■ 取り組む課題 ■
**a)** 文書本文のうち「共立建設株式会社はNTT の後援により」で始まる段落を、主要な事実を残したまま箇条書きにまとめなさい。
**b)** 共立建設の3次元とBIMへの取組みを紹介する文書本文を、その最後の文に続けて書き継ぎなさい。

■ 文書本文 ■
____________

共立建設株式会社
執行役員 術企画本部副本部長
技術企画本部 技術部長
本店 トータルサポート本部
担当部長
三好正和 氏
共立建設株式会社
技術企画本部
技術部 課長
米倉正剛 氏
共立建設株式会社
技術企画本部
技術部
伊東瑠那 氏
共立建設株式会社
技術企画本部
企画設計部 次長
竹内芳乃 氏
3D プリンターから 3D CAD 、そして BIM へ
共立建設株式会社はNTT の後援により1956年に設立され、 NTT 通信関連施設の新築・リニューアルから各種商業施設や大規模集合住宅まで、幅広い分野に展開する総合建設会社である。NTT の通信関連施設を長年手がけ、その技術と品質の高さには定評がある。そんな同社が、3次元とBIM への取組みを開始したのは2015年のことである。技術部長の三好正和氏は語る。

____________

■ 収集資料 ■
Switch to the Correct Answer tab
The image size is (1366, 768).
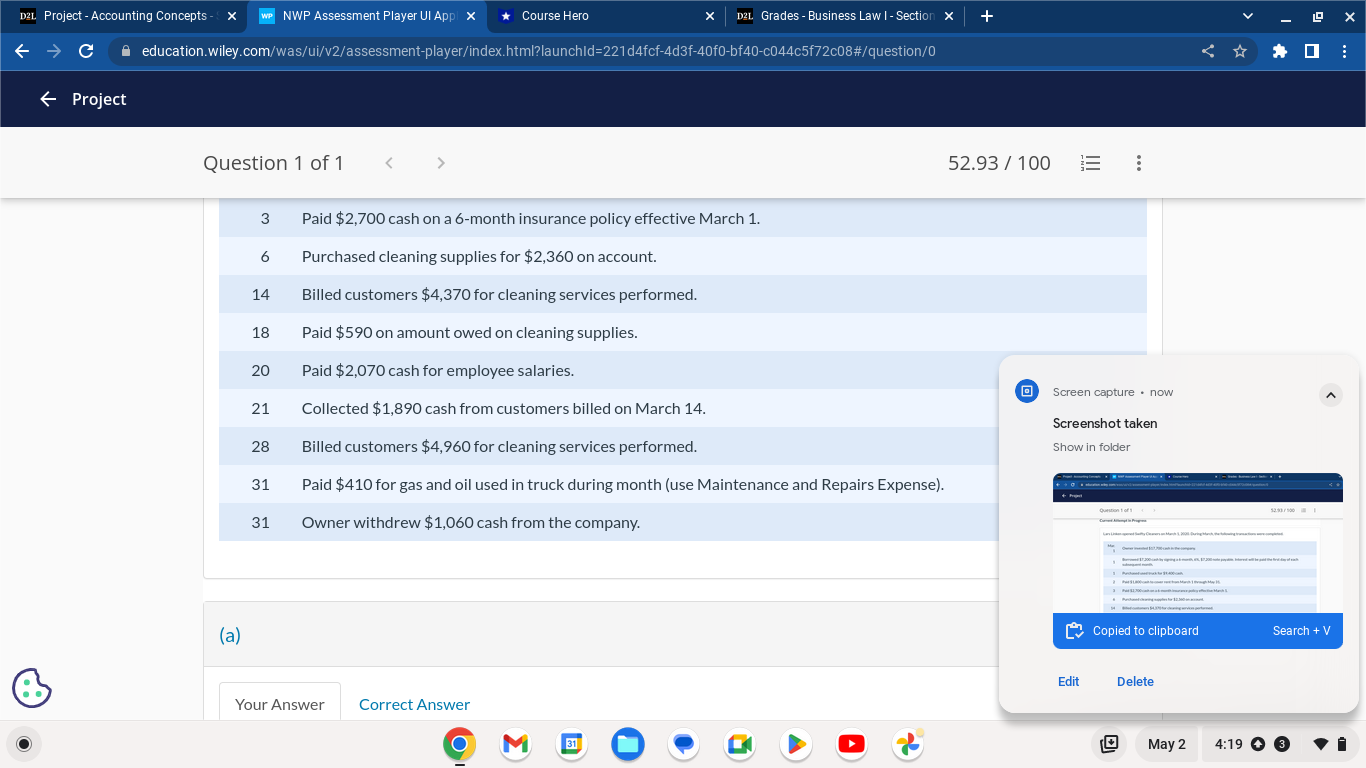[x=414, y=704]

____________

■ 解答 ■
**a)**
・共立建設株式会社は、NTTの後援により1956年に設立された総合建設会社である。
・NTT通信関連施設の新築・リニューアルから、各種商業施設や大規模集合住宅まで、幅広い分野に展開している。
・長年NTTの通信関連施設を手がけており、技術と品質の高さに定評がある。
・3次元とBIMへの取組みを開始したのは2015年である。

**b)**
「きっかけは2013年に就任した只腰社長が打出した新方針でした。当社のような中堅ゼネコンも、将来へ向けて行う研究開発が不可欠だ――ということから、技術企画本部内に研究開発チーム3D ラボを設置することと、ゼネコンとして取り組むべき研究開発テーマの調査・研究が命じられたのです。そして“何か面白いことをやろう!”と、社長自身が示してくれたテーマの1つが3D プリンターの活用でした」。当時、安価で扱い易い3D プリンター製品が次々登場し、これまでにない幅広いフィールドで3D プリンターの活用が始まっていた。この流れを捉えて、“ゼネコンならではの3D プリンター活用法”の研究が進められたのである。
「そこで、まず私たちが行ったのがアイデアコンペです」と語るのは、同じく技術部で課長を務める米倉正剛氏である。「全社から3D プリンター活用のアイデアを募集し、1位を取ったアイデアを私たち技術企画本部で実現しましょう、と全社に呼びかけたのです」。3D プリンターという「旬」なツールを扱ったアイデア募集だけに社内の反響は大きく、全社から多数の応募があった。その中で1位に選ばれたのは、自社物件のミニチュアモデルを3D プリンターで出力して町並みのジオラマを作ろう、というアイデアである。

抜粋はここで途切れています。